There are 28 separate constitutions in the EU. Under which of these is it legal for a government to sign away control of its own borders? In how many of these countries will this be appealed at their own version of the Supreme Court? And how many of these courts will say: sure, sovereignty is way overrated anyway!?

The EU could have been a useful union. Not all those border checks, for one thing, not all those forms to fill out all the time. But with the advent of the euro, things got out of hand. You can have a functioning union between very different entities. But only as long as those differences are recognized and respected.

The euro is an idea that seeks to deny the differences between the people(s) of Europe, it seeks to claim that Germany IS Greece. To that end, it must then take away all nations’ sovereignty. The euro cannot exist without that. To function properly as a currency, it needs a banking union, a fiscal union. And then take it from there.

These are all things that nobody properly thought or talked about before it was introduced. Perhaps because everyone knew that these things would be unacceptable to the European people. And now the euro’s here, and all these things will have to be pushed through anyway. Brussels thinks it has plenty experience pushing things through despite the will of the people, so this one will work too.

But all it takes is for someone to point this out in clear language to people. Unfortunately, the only ones who do today connect this with resistance to refugees, to open societies, to all sorts of things that have nothing to do with why the euro is a failure.

Meanwhile, as I’ve written many times before, the EU is this body that self-selects for sociopaths in its hierarchy, being its undemocratic self. What few people recognize is that it also self-selects for the likes of Marine Le Pen.

And we haven’t seen anything yet. As I said before, all Le Pen has to do is for the economy to pine for the fjords. And looking at the current commodities slaughter, that might happen before anyone can look it up in the dictionary.

And Angela Merkel, after having pushed aside the Dublin accord on refugees and opened German doors, now wants to close them again. As if that works. The EU now wants to hand Greece tens of millions of euros just to keep refugees in the country.
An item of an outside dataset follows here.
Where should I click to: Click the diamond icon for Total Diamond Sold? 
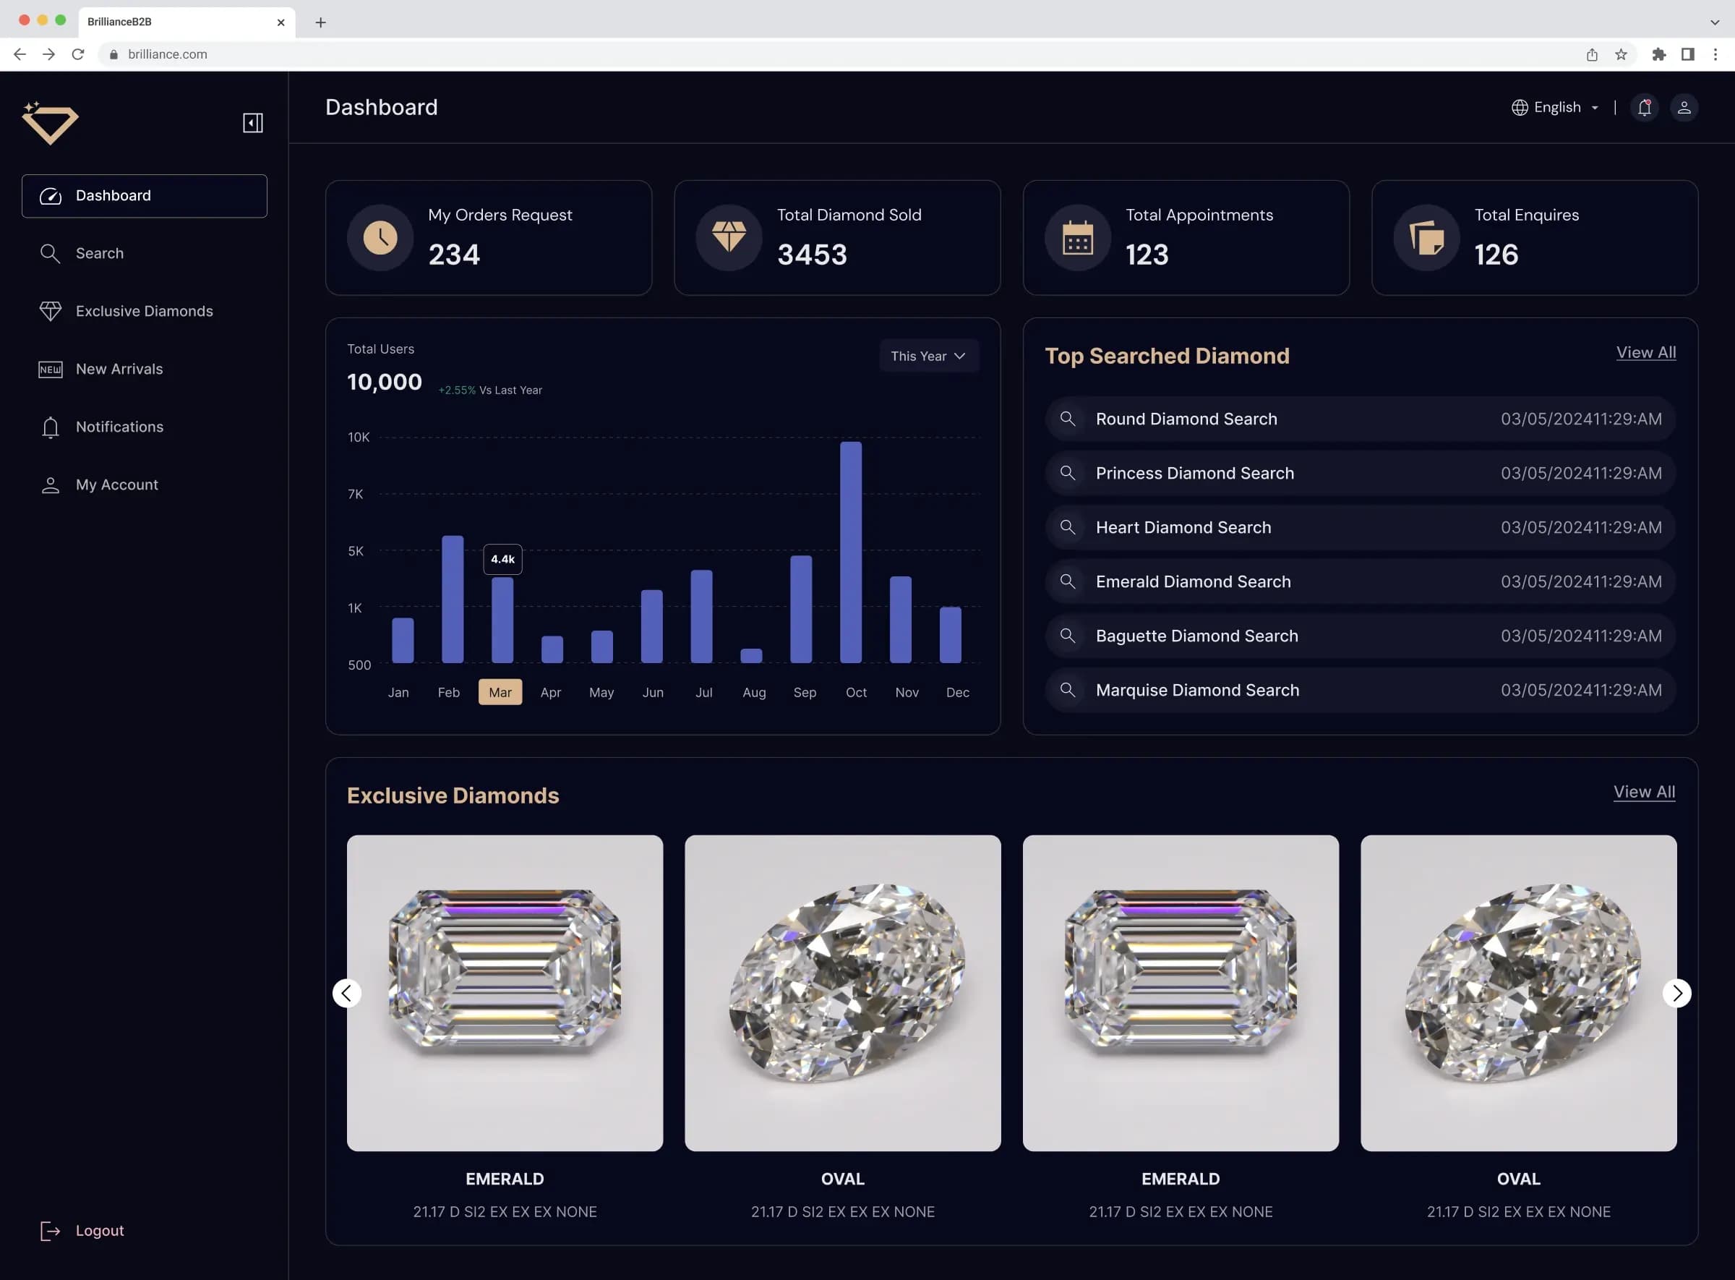coord(729,237)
But what happens when the recent projection of another 3 million arriving in Europe in 2016 comes to fruition? What happens when the refugees don’t listen to the Berlin/Brussels dictates? One can only imagine the chaos. The EU has offered Turkey €3+ billion to keep them there, but president Erdogan doesn’t look like the kind of guy you can make a deal with and expect him to live up to it.

Europe seriously risks being flooded with people, while its economy shrinks like a cotton jersey in an autumn rain storm. And who’s going to be looking at the wannabe dictators in Brussels for help then? Nations will end up deciding to decide for themselves. And because all politicians but the far right have unequivocally supported the Union for many years, guess who’ll be coming to dinner?

Today the victims are the Greeks and the refugees. And all those whose governments cut their benefits to ‘balance their budgets’. Tomorrow, those budgets must be balanced all over Europe, in this line of thinking.

As we witness the commodities plunge, and the stock market crash that must of necessity follow it, it becomes hard to see how countries like Italy, Spain, even France, could escape resembling Greece a whole lot more in 2016. And then Europe will be right back where it left off 70 years ago.